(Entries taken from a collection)
────────────────────
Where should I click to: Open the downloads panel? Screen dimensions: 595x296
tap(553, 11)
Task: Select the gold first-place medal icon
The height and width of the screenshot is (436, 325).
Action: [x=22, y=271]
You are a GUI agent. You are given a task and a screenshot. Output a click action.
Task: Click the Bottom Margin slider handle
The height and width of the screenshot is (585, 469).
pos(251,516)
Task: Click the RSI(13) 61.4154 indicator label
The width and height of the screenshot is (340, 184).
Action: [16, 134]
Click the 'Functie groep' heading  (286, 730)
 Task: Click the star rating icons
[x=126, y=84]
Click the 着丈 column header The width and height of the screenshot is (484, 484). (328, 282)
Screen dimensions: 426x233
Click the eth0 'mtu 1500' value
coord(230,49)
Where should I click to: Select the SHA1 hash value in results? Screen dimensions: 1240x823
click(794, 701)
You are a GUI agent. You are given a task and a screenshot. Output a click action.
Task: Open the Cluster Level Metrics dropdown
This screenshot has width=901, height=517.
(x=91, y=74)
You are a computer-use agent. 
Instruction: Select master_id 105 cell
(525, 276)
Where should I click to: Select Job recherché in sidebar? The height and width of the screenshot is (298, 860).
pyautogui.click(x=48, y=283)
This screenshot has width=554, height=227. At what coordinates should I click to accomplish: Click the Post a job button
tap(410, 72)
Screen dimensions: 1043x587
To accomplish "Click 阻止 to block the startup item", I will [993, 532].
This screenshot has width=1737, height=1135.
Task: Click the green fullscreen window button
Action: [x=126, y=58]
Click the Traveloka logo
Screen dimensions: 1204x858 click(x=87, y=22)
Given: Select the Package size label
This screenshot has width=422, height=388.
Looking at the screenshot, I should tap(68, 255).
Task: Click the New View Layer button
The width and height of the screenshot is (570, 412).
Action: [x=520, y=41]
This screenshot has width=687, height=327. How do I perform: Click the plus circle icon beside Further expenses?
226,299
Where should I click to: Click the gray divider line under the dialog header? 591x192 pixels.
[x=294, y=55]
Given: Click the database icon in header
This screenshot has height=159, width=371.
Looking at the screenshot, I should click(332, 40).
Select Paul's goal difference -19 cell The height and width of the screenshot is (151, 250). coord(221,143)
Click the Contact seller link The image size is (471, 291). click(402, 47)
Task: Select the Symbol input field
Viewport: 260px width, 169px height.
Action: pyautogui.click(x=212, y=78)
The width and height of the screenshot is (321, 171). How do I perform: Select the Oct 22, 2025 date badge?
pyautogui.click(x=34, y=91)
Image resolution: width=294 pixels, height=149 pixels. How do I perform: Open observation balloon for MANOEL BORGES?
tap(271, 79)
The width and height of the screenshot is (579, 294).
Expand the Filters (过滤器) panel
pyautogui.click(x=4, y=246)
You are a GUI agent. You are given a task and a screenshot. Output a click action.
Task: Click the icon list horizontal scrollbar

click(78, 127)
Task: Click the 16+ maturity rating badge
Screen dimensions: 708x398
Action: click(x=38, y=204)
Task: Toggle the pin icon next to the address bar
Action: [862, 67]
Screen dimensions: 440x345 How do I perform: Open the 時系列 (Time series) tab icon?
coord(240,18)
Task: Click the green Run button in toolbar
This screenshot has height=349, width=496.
────────────────────
→ WHAT IS REQUIRED: Copy the records above, keeping every word the same.

→ YOUR RESPONSE:
Where should I click to: Open the downloads panel? Screen dimensions: 595x296
tap(553, 11)
Task: Select the gold first-place medal icon
The height and width of the screenshot is (436, 325).
Action: [x=22, y=271]
You are a GUI agent. You are given a task and a screenshot. Output a click action.
Task: Click the Bottom Margin slider handle
The height and width of the screenshot is (585, 469).
pos(251,516)
Task: Click the RSI(13) 61.4154 indicator label
The width and height of the screenshot is (340, 184).
Action: [16, 134]
Click the 'Functie groep' heading  (286, 730)
 Task: Click the star rating icons
[x=126, y=84]
Click the 着丈 column header The width and height of the screenshot is (484, 484). (328, 282)
Screen dimensions: 426x233
Click the eth0 'mtu 1500' value
coord(230,49)
Where should I click to: Select the SHA1 hash value in results? Screen dimensions: 1240x823
click(794, 701)
You are a GUI agent. You are given a task and a screenshot. Output a click action.
Task: Open the Cluster Level Metrics dropdown
This screenshot has width=901, height=517.
(x=91, y=74)
You are a computer-use agent. 
Instruction: Select master_id 105 cell
(525, 276)
Where should I click to: Select Job recherché in sidebar? The height and width of the screenshot is (298, 860).
pyautogui.click(x=48, y=283)
This screenshot has width=554, height=227. At what coordinates should I click to accomplish: Click the Post a job button
tap(410, 72)
Screen dimensions: 1043x587
To accomplish "Click 阻止 to block the startup item", I will [993, 532].
This screenshot has width=1737, height=1135.
Task: Click the green fullscreen window button
Action: [x=126, y=58]
Click the Traveloka logo
Screen dimensions: 1204x858 click(x=87, y=22)
Given: Select the Package size label
This screenshot has width=422, height=388.
Looking at the screenshot, I should tap(68, 255).
Task: Click the New View Layer button
The width and height of the screenshot is (570, 412).
Action: [x=520, y=41]
This screenshot has width=687, height=327. How do I perform: Click the plus circle icon beside Further expenses?
226,299
Where should I click to: Click the gray divider line under the dialog header? 591x192 pixels.
[x=294, y=55]
Given: Click the database icon in header
This screenshot has height=159, width=371.
Looking at the screenshot, I should click(332, 40).
Select Paul's goal difference -19 cell The height and width of the screenshot is (151, 250). coord(221,143)
Click the Contact seller link The image size is (471, 291). click(402, 47)
Task: Select the Symbol input field
Viewport: 260px width, 169px height.
Action: pyautogui.click(x=212, y=78)
The width and height of the screenshot is (321, 171). How do I perform: Select the Oct 22, 2025 date badge?
pyautogui.click(x=34, y=91)
Image resolution: width=294 pixels, height=149 pixels. How do I perform: Open observation balloon for MANOEL BORGES?
tap(271, 79)
The width and height of the screenshot is (579, 294).
Expand the Filters (过滤器) panel
pyautogui.click(x=4, y=246)
You are a GUI agent. You are given a task and a screenshot. Output a click action.
Task: Click the icon list horizontal scrollbar

click(78, 127)
Task: Click the 16+ maturity rating badge
Screen dimensions: 708x398
Action: click(x=38, y=204)
Task: Toggle the pin icon next to the address bar
Action: [862, 67]
Screen dimensions: 440x345 How do I perform: Open the 時系列 (Time series) tab icon?
coord(240,18)
Task: Click the green Run button in toolbar
This screenshot has height=349, width=496.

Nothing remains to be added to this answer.